MINNEAPOLIS (WCCO) — A Minnesota man is recovering after he suffered a heart attack while coaching baseball on Father’s Day.
Bob Meredith says his survival story proves things happen for a reason.
“I got four kids — two in college, two in high school. I’ve got a lot of life to live yet,” said Meredith as he looked out onto Sutton Field in Golden Valley. “I’m glad to be alive. I’m hilariously happy to be alive.”
Meredith had just got done with batting practice, before his team, the Armstrong-Cooper Blue Baseball Team, started playing a double-header that Sunday afternoon in June. He walked over to his team’s dugout and collapsed.
“Then everything went blank,” he said. “From the time I reached the dug-out, and threw the bag in, I don’t remember anything! Nothing at all!”
Meredith says the credit for his survival goes to the people who were with him at the right time. One of Meredith’s players — Zach Pierson — was warming up in the field, when he heard a scream.
“I heard help,” recalled Pierson. “I walked over, looked in the dugout and started running.”
The 17-year-old Pierson (who Meredith described as an outstanding player and catcher) was well-prepared for a medical emergency. A Boy Scout who knows first aid and CPR, he’s close to becoming an Eagle Scout.

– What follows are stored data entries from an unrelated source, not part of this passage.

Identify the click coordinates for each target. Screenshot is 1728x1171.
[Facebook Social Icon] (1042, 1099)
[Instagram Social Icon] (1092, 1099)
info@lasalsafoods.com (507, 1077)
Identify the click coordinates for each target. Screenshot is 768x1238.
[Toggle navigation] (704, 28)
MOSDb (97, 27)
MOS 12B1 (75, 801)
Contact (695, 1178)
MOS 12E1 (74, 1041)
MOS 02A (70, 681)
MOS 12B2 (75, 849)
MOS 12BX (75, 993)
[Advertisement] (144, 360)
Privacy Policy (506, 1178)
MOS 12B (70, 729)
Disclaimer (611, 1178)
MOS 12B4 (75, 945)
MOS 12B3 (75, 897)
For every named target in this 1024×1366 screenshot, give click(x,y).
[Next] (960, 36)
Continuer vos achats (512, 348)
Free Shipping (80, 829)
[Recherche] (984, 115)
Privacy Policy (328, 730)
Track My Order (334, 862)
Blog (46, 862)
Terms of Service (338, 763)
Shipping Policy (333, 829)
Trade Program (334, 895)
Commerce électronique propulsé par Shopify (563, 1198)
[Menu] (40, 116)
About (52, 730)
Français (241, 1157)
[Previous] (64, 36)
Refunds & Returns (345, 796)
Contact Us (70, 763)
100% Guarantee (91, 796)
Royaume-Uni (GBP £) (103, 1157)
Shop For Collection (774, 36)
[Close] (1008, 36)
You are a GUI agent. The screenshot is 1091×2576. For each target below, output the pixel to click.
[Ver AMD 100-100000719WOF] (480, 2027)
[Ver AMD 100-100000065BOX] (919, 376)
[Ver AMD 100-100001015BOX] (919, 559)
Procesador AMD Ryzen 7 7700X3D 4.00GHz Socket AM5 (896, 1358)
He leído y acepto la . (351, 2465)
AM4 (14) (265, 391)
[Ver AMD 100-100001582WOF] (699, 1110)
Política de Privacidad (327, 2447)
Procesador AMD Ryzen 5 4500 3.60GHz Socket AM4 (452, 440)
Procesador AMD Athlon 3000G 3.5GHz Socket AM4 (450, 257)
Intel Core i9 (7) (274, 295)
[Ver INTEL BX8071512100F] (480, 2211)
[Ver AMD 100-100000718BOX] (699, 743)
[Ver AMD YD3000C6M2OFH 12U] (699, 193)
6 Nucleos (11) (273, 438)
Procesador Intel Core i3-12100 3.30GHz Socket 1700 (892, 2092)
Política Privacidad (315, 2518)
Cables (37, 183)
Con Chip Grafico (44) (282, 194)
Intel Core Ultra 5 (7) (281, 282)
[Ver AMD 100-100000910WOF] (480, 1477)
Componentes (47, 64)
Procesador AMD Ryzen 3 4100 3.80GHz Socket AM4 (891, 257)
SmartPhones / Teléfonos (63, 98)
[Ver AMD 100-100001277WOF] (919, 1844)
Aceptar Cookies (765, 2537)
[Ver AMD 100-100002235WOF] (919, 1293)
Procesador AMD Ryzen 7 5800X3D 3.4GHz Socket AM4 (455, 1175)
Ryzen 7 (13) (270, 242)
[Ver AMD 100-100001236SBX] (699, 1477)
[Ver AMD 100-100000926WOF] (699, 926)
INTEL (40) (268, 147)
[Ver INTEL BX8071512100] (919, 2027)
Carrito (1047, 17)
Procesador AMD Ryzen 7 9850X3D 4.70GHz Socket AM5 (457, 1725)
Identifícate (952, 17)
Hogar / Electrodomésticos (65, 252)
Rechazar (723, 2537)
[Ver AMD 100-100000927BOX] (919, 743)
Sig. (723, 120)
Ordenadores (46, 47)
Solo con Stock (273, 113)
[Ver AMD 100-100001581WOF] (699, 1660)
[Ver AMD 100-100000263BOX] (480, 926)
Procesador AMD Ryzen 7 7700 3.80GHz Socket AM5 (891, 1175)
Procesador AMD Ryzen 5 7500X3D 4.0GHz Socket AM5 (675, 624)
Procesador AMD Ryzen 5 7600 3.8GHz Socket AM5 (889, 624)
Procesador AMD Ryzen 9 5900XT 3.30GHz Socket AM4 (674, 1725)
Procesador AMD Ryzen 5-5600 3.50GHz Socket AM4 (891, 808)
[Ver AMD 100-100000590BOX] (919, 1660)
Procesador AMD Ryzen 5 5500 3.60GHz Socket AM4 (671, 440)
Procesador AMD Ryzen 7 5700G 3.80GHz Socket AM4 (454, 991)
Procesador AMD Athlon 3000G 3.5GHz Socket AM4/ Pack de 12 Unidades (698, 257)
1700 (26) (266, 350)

“My dad was on the phone with 911, and he said, ‘Zach! Start CPR now,'” Pierson said. “I started the compressions, checked his pulse again, did more compressions. We were all nervous in there, working on him, hearts beating fast. Our adrenaline’s rushing and we’re trying to help Bob out.”
Golden Valley Police showed up with an automatic defibrillator, and Pierson and his father used it on Meredith. Paramedics rushed him to North Memorial Medical Center where he stayed for six days.
“I thank God that he was there,” said Meredith. “I’d be six feet under right now if it hadn’t been for him. I’m so very thankful Zach was there.”
Meredith plans to spend more time with his family and more time at the field coaching as soon as he recovers.
For now, he’s stuck on the sidelines watching his team, but he’ll never forget the young player who became his humble hero.